期刊
PROCEEDINGS OF THE NATIONAL ACADEMY OF SCIENCES OF THE UNITED STATES OF AMERICA
卷 108, 期 24, 页码 9857-9862出版社
NATL ACAD SCIENCES
DOI: 10.1073/pnas.1019003108
关键词
cell adhesion; fluorescence resonance energy transfer; trans binding
资金
- National Institutes of Health
- Howard Hughes Medical Institute
- Damon Runyon Cancer Research Foundation [DRG-1908-06]

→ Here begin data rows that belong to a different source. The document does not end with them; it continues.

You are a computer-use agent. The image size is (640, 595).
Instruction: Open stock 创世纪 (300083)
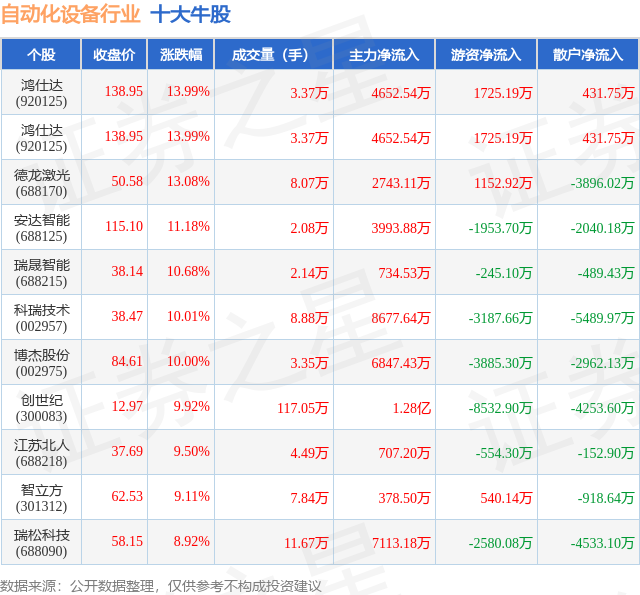point(41,408)
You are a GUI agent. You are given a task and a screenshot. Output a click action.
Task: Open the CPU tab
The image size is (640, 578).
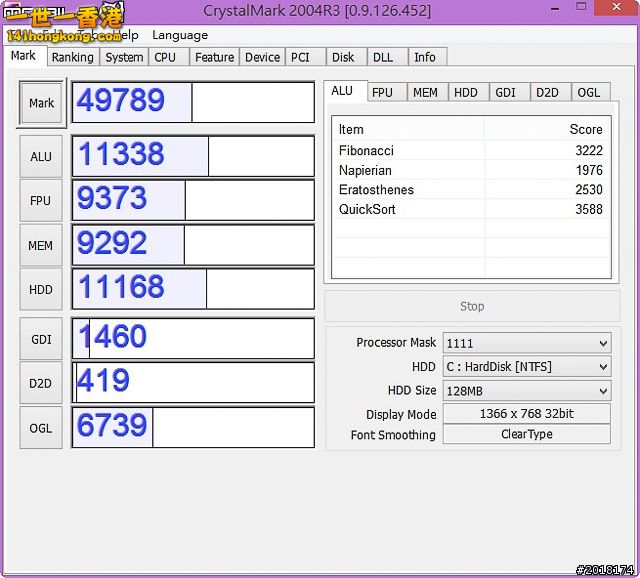(165, 58)
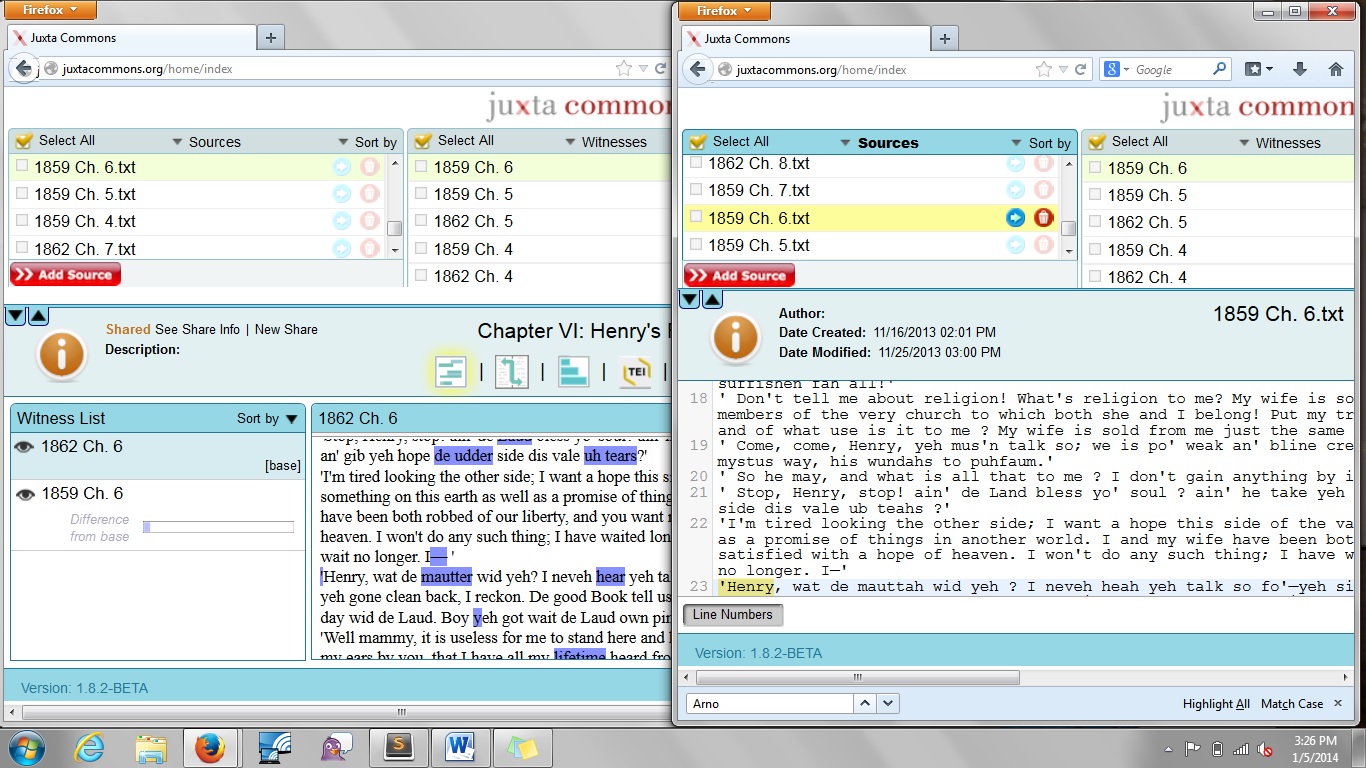Open the histogram view icon

[573, 372]
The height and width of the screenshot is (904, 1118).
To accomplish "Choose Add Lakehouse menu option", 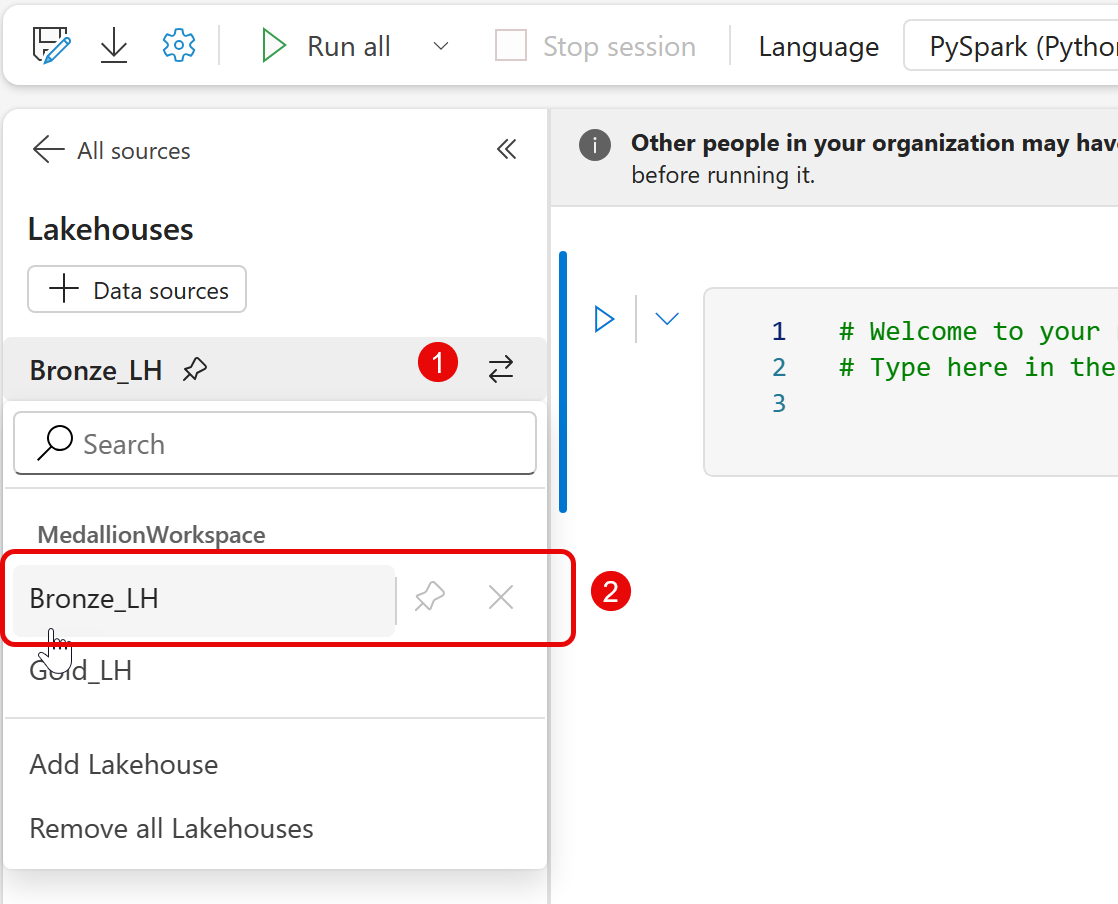I will [124, 765].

Cadherins play a key role in the dynamics of cell-cell contact formation and remodeling of junctions and tissues. Cadherin-cadherin interactions are gated by extracellular Ca(2+), which serves to rigidify the cadherin extracellular domains and promote trans junctional interactions. Here we describe the direct visualization and quantification of spatiotemporal dynamics of N-cadherin interactions across intercellular junctions in living cells using a genetically encodable FRET reporter system. Direct measurements of transjunctional cadherin interactions revealed a sudden, but partial, loss of homophilic interactions (tau = 1.17 +/- 0.06 s(-1)) upon chelation of extracellular Ca(2+). A cadherin mutant with reduced adhesive activity (W2A) exhibited a faster, more substantial loss of homophilic interactions (tau = 0.86 +/- 0.02 s(-1)), suggesting two types of native cadherin interactions-one that is rapidly modulated by changes in extracellular Ca(2+) and another with relatively stable adhesive activity that is Ca(2+) independent. The Ca(2+)-sensitive dynamics of cadherin interactions were transmitted to the cell interior where beta-catenin translocated to N-cadherin at the junction in both cells. These data indicate that cadherins can rapidly convey dynamic information about the extracellular environment to both cells that comprise a junction.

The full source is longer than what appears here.